Таким образом, исходя из вышеизложенного, великие культуры
древности смогли появиться потому, что в результате предшествующей длительной
по времени биологической эволюции сознания оно, наконец, оказалось готовым
к более разумному и прогрессивному способу жизни. Время становления этих
культур с IV тыс. до н. э. по II – т. е. 2000 лет, что неизмеримо меньше
предшествующей длительности. Чем же объяснить, что такое становление не
произошло раньше? Ведь и в более отдаленные времена существовали долины
тех же самых рек и те же самые их периодические разливы, способствующие
развитию земледельческого хозяйства. Были в этих местах и люди. Археологическими
раскопками установлено, например, что первые поселения на территории средней
части Месопотамии появились в позднюю неолитическую эпоху (начало IV тыс.
до н. э.), и что исконные хозяева этих поселений принадлежали к древнейшему
этническому слою передней Азии – к племени, населявшему этот район до исторического
времени непосредственно и далее в глубину веков – вплоть до разрозненных
родовых групп.
Идентичная картина наблюдается и в долине Нила. Археологическими
раскопками были обнаружены поселения эпохи неолита, как в дельте, так и
в южной части этой могучей африканской реки. «Неоспоримо, – замечает Тойнби,
– явное сходство физических условий в долине нижнего течения Нила и нижнего
течения Ефрата, ставших колыбелью, соответственно, египетской и шумерской
цивилизации». Но подобную картину мы наблюдаем и в Северо-Западной Индии,
в бассейне реки Инда, где археологами были обнаружены развалины городов,
восходящие к III тыс. до н. э. и свидетельствующие о существовании в этом
районе больших государств. В бассейне Хуанхэ также обнаружены поздние неолитические
поселения и другие памятники, восходящие к периоду возникновения древнейшего
китайского государства Шан-Инь (начало II тыс. до н. э).
----------
**Задание:**
Перепишите слово в слово отрывок из текста о древних культурах от «Таким образом, исходя» до «(начало IV тыс.».

**Имеющиеся данные:**
----------
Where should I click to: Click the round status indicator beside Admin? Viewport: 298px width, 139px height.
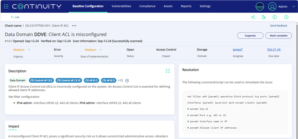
----------
**Ответ:**
Таким образом, исходя из вышеизложенного, великие культуры
древности смогли появиться потому, что в результате предшествующей длительной
по времени биологической эволюции сознания оно, наконец, оказалось готовым
к более разумному и прогрессивному способу жизни. Время становления этих
культур с IV тыс. до н. э. по II – т. е. 2000 лет, что неизмеримо меньше
предшествующей длительности. Чем же объяснить, что такое становление не
произошло раньше? Ведь и в более отдаленные времена существовали долины
тех же самых рек и те же самые их периодические разливы, способствующие
развитию земледельческого хозяйства. Были в этих местах и люди. Археологическими
раскопками установлено, например, что первые поселения на территории средней
части Месопотамии появились в позднюю неолитическую эпоху (начало IV тыс.